Souvenez-vous, lors de la phase 1 du déconfinement, le 4 mai dernier, les autorités belges avaient imposé le port du masque dans les transports en commun et dans les écoles pour tout individu de plus de 12 ans. A l'époque, les magasins n'étaient pas concernés par la mesure. Lors de leur réouverture, une semaine plus tard, chaque commerçant était libre d'imposer ou non le port d'une protection buccale dans son établissement. Officiellement, le port du masque était "fortement recommandé" pour faire ses courses, mais pas obligatoire.

A ce moment-là, Steven Van Gucht, l'un des porte-parole interfédéral dans la lutte contre Covid-19 n'hésitait d'ailleurs pas à affirmer que le port du masque dans les magasins n'était pas nécessaire. Dans De Morgen, il révélait ne pas porter lui-même de masque pour faire ses courses. "Il y a un risque élevé lorsqu'une personne passe quinze minutes en compagnie d'une autre, à une distance inférieure à 1m50. Mais si on se croise simplement, il y a très peu de risques de contamination", expliquait-il. Pour lui, le masque pouvait même avoir un effet pervers. "Si les gens pensent qu'ils sont protégés, ils vont avoir tendance à prendre plus de risques. Peut-être également que les personnes un peu fiévreuses ou malades vont penser pouvoir se rendre au magasin avec un masque, ce qui n'est absolument pas le cas".

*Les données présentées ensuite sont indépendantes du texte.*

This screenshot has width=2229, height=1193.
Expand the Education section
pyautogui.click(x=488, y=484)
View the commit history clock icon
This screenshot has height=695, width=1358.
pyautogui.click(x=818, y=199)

En mars, Emmanuel André, l'autre porte-parole interfédéral, soulignait également que "porter une écharpe ou un masque chirurgical donne une fausse impression de protection". "L'essentiel est que les gens respectent les règles de distanciation sociale. Porter un masque en rue ne sert à rien", concluait-il. Deux mois plus tard, l'expert plaidait pour que le port du masque se généralise.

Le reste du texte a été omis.